I was able to convert a custom weights file (2 classes). As mentioned by others, the models.py has the classes set to 80 throughout, and me being lazy I decided to search and replace "classes=80" to "classes=2" so I didn't have to trace the whole code just to test a theory... and it worked, for both models (standard V3 and tiny). The three affected methods in models.py are:

Knowing that, it should be just a matter of changing the convert, detect and train scripts to pass the number of classes, and trace models.py to check what else it'll need to be changed to propagate the value (if anything at all). I think I got it all done, convert.py and detect.py are working as intended, just didn't test train.py.

Basically what I did was add a flag for _classesnum, to pass the number of classes, on those 3 scripts. If no value is passed, it defaults to 80 (redundant because the method already does it, but anyway).

convert.py

from absl import app, flags, logging
from absl.flags import FLAGS
import numpy as np
from yolov3_tf2.models import YoloV3, YoloV3Tiny
from yolov3_tf2.utils import load_darknet_weights

flags.DEFINE_string('weights', './data/yolov3.weights', 'path to weights file')

:: Job 1 ::
From the YOLOv3 forum post, retype everything from "from absl import" down to "to weights file')".
:: Job 2 ::
Translate this sentence from the YOLOv3 forum post into Spanish: "Basically what I did was add a flag for _classesnum, to pass the number of classes, on those 3 scripts."

:: Extracted material ::
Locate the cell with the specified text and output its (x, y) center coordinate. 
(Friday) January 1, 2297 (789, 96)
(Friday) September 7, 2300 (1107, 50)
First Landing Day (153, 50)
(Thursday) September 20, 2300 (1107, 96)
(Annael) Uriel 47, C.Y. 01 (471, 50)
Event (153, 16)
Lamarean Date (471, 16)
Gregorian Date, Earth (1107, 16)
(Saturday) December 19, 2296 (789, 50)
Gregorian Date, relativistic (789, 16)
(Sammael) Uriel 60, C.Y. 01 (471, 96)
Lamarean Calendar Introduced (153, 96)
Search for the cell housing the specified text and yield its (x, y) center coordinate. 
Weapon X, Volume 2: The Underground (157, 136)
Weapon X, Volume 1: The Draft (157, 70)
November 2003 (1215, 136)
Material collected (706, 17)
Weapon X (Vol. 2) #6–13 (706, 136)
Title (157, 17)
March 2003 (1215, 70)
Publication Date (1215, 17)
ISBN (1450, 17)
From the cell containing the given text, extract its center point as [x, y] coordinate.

:: Final result 1 ::
from absl import app, flags, logging
from absl.flags import FLAGS
import numpy as np
from yolov3_tf2.models import YoloV3, YoloV3Tiny
from yolov3_tf2.utils import load_darknet_weights

flags.DEFINE_string('weights', './data/yolov3.weights', 'path to weights file')

:: Final result 2 ::
Básicamente, lo que hice fue añadir un flag para _classesnum, para pasar el número de clases, en esos 3 scripts.